**Task material:**
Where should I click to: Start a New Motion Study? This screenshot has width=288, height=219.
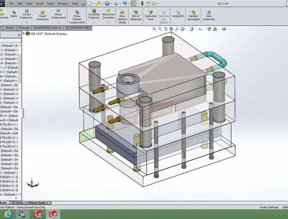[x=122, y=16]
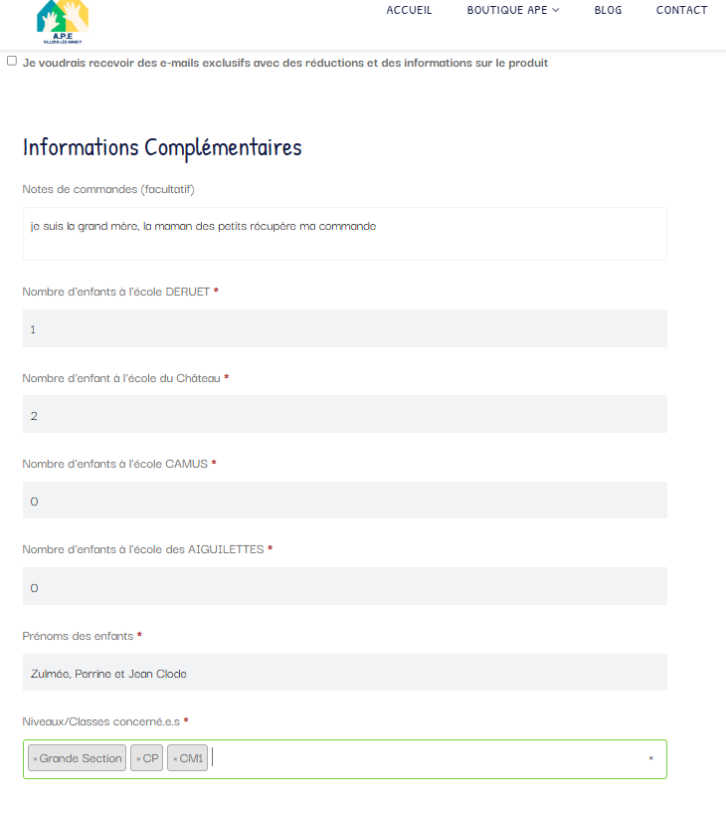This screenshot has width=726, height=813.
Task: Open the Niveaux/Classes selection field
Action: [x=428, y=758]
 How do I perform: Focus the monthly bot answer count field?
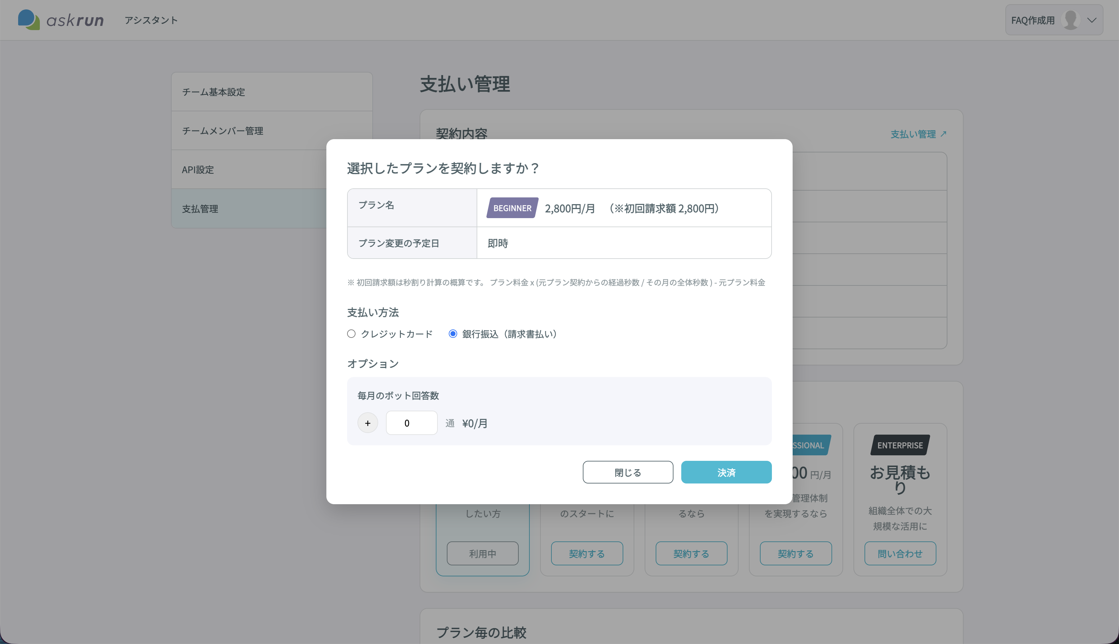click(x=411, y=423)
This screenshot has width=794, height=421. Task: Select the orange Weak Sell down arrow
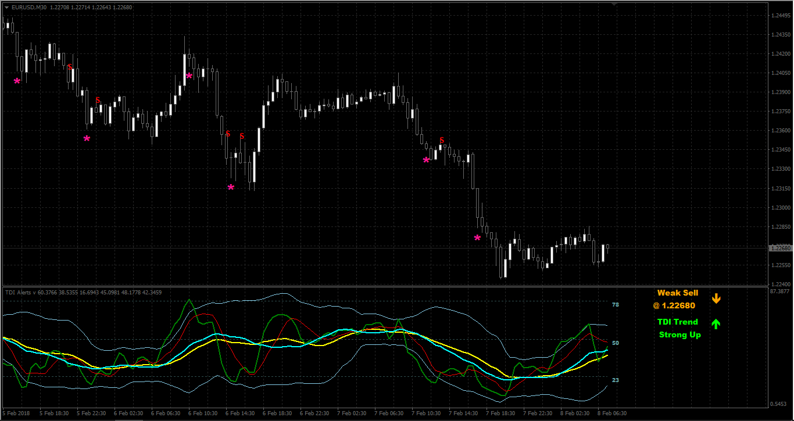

**Aim of the task:**
Exact copy, no pictures: set down all the entries again as they stand.

**Response to this task:**
Where should I click to: Start a New Motion Study? This screenshot has width=288, height=219.
[x=122, y=16]
This screenshot has width=726, height=813.
Task: Open the Niveaux/Classes selection field
Action: [x=428, y=758]
 How do I perform: Focus the monthly bot answer count field?
click(x=411, y=423)
This screenshot has width=794, height=421. Task: Select the orange Weak Sell down arrow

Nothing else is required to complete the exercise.